Please report each line of the listing below that contains the string "using", copying every such line in full.

── Given records

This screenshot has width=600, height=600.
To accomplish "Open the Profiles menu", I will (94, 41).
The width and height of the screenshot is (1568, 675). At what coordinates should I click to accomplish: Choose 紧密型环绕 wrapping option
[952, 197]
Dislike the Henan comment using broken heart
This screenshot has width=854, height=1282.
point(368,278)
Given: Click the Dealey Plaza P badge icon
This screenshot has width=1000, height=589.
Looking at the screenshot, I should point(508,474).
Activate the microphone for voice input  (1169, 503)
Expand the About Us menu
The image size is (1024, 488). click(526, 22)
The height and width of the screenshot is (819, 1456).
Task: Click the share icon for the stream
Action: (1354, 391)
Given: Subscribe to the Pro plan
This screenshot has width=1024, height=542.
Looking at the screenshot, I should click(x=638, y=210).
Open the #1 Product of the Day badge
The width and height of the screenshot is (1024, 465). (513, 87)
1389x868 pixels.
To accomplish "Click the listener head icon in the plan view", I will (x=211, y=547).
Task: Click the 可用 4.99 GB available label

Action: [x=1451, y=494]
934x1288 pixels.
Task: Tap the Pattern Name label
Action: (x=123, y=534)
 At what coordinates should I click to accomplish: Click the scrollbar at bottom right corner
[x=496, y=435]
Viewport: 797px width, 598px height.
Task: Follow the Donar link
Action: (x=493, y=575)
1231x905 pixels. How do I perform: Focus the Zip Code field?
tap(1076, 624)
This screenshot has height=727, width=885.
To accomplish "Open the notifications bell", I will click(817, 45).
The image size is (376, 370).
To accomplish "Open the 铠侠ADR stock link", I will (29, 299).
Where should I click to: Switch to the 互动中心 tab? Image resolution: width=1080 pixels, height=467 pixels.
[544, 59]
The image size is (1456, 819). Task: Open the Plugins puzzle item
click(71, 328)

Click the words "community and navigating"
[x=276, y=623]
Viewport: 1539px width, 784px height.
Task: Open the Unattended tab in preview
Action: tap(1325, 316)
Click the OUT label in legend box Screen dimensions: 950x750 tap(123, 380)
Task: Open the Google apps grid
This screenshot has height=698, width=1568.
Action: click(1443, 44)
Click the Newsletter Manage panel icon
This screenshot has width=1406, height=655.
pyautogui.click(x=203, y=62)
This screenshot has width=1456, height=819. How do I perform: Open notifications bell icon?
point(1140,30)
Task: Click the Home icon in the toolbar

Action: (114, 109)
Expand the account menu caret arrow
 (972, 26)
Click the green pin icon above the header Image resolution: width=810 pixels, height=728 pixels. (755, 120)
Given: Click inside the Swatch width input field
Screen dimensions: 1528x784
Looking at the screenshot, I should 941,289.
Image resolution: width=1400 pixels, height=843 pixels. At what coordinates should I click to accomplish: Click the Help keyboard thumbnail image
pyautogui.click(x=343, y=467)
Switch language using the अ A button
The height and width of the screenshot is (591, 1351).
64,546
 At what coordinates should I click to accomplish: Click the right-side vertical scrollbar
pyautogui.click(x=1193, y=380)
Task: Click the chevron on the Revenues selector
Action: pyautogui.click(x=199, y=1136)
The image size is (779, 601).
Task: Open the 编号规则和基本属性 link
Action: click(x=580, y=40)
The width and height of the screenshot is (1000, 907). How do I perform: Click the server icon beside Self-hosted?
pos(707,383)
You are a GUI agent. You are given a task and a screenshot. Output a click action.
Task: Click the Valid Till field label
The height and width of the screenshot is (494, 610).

────

Solution:
Dislike the Henan comment using broken heart
Switch language using the अ A button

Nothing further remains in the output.